Inherent limitations in the ionisation processes of Matrix-Assisted Laser Desorption/Ionisation limit the overall sensitivity and molecular coverage that can be achieved during mass spectrometry imaging (MSI) experiments. In recent years post-ionisation techniques, most notably MALDI-2, have been developed to enhance ionisation efficiency, with increases of up to 100-fold reported for several analyte classes. In this presentation, the development of a timsTOF Pro mass spectrometer (Bruker Daltonics, Bremen, Germany) equipped with a plasma post-ionisation and atmospheric pressure MALDI ion source will be described. This instrument yields a similar performance to MALDI-2 and enables high-performance MSI of lipids from tissues and single cells. Most notably, signals for many glycosphingolipids and phospholipids are observed to increase drastically compared to conventional MALDI approaches.
Owing to the high sensitivity of the initial system, it was recently rebuilt into a transmission-mode implementation whereby the MALDI laser is introduced from the back of the samples through a 50x microscope objective, with the resulting ions captured in a heated inlet capillary, ionised by the cold plasma source (SICRIT, Plasmion GmbH, Augsburg, Germany) and then mass analysed. This approach enables laser spot sizes as low as 1 µm to be achieved. Applied to mouse brain imaging high high-contrast images of various lipid species could be recorded, revealing spatial distributions of lipids within tissue at cellular and sub-cellular resolution, including throughout different regions of the cerebellum.
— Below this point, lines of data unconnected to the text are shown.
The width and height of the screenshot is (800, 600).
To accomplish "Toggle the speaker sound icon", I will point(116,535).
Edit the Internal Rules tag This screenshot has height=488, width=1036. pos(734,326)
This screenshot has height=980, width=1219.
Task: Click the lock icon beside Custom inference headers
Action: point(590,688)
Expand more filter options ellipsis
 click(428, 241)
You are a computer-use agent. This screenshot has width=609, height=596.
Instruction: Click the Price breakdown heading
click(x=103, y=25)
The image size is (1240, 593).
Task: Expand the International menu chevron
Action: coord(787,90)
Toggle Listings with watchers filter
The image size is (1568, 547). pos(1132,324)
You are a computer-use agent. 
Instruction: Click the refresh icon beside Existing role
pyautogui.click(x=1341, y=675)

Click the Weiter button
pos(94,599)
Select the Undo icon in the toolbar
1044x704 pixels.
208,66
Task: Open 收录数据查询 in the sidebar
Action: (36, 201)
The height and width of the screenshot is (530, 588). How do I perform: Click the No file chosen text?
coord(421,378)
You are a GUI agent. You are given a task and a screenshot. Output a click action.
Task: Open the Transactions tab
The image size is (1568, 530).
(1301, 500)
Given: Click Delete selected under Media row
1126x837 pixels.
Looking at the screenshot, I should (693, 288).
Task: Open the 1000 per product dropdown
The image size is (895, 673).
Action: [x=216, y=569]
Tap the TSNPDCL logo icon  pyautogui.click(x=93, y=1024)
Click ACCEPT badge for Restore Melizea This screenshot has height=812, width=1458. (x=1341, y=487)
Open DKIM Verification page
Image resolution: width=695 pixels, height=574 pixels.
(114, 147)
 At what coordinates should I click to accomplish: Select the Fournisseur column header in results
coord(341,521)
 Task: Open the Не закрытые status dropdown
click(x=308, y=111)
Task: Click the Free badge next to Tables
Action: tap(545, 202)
Moreover, the system is well-suited for imaging of individual cells and has been deployed for imaging sub-cellular localisations of lipids in iPSC-derived astrocytes and neurons, for example enabling unique lipid composition of the cell body and cellular processes to be resolved.
This innovative instrument thus provides an exciting avenue to pursue lipid imaging studies at the sub-cellular level with a spatial resolution comparable to optical microscopy.